Rising anti-Islamic sentiment in America troubles Muslims
The ruins of a mosque in Joplin, Missouri, after a fire last month that Muslims leaders suspect was an arson.
September 5th, 2012
01:19 PM ET

Rising anti-Islamic sentiment in America troubles Muslims

By Moni Basu, CNN

(CNN) -
When the nation pauses to remember 9/11 next week, a group of Tennesseans will gather at the Embassy Suites Hotel in Franklin for a commemoration. But it will be more than that.

On the program, called "The Threat in Our Backyard," is a lecture on Islam in public schools and a short film on Sharia finance.

It's a program organized by people who feel the American way of life is threatened by Islam - in particular, Sharia, or Islamic law.

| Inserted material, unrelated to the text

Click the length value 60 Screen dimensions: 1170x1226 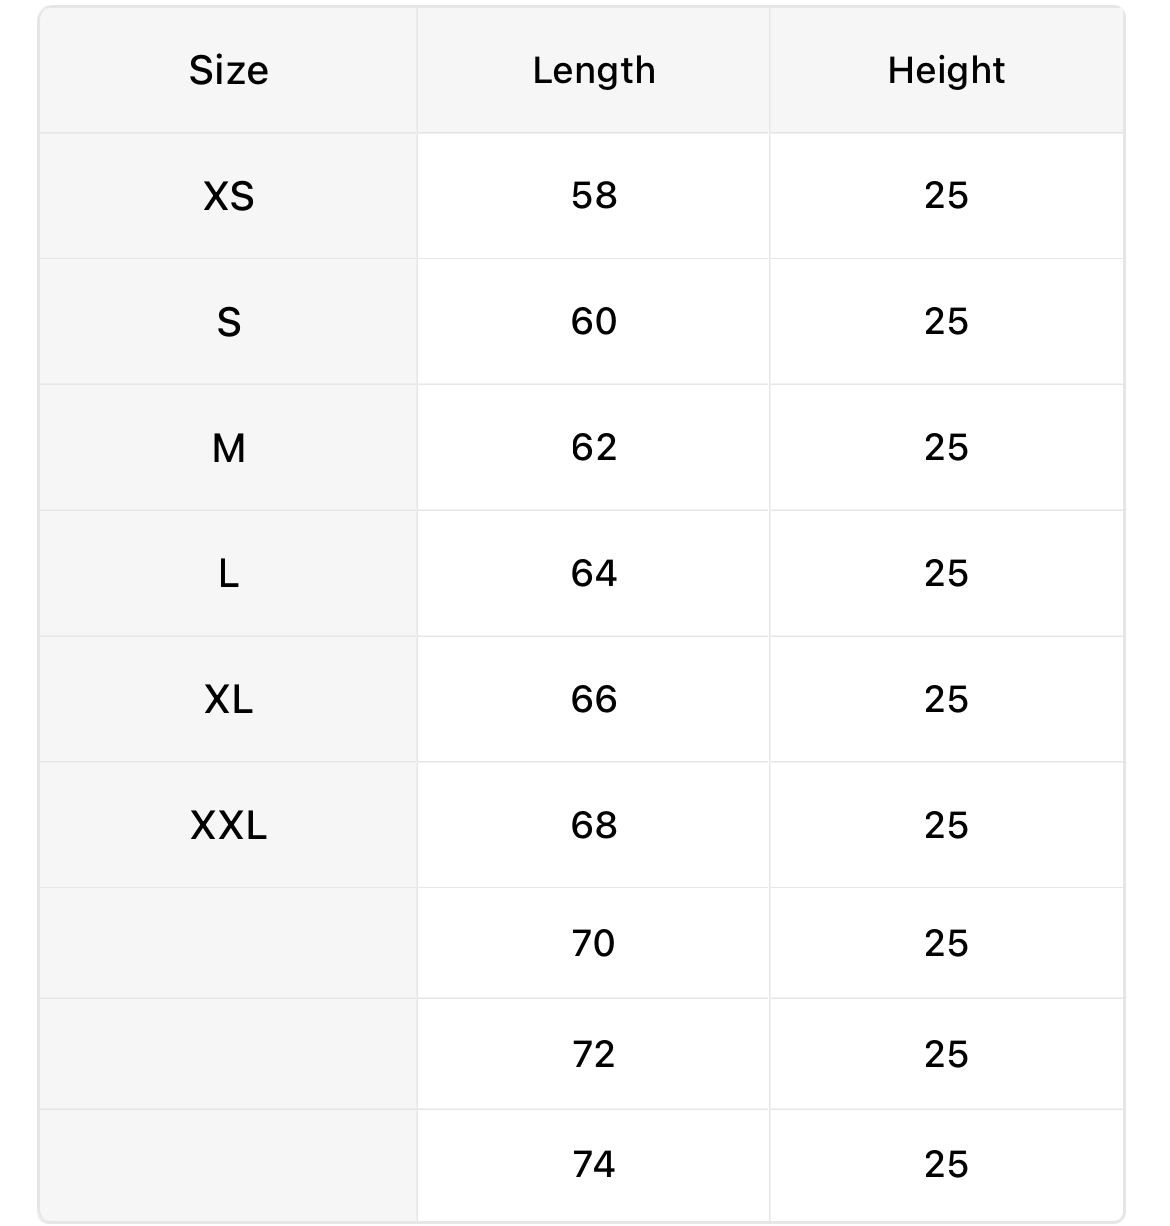594,322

Sharia would bring ruin to America, says Greg Johnson, vice president of the 9/12 Project Tennessee, a sponsor of the event that advocates for shifting government back to the intent of the Constitution's authors.

He says he has nothing against Muslims, but he takes issue with the tenets of Islam.

Sharia, he believes, would mean that practicing homosexuals would be put to death, women would not be educated and would be married off to men chosen by their fathers, and non-Muslims would become kafirs - nonbelievers - relegated to second-class citizenship.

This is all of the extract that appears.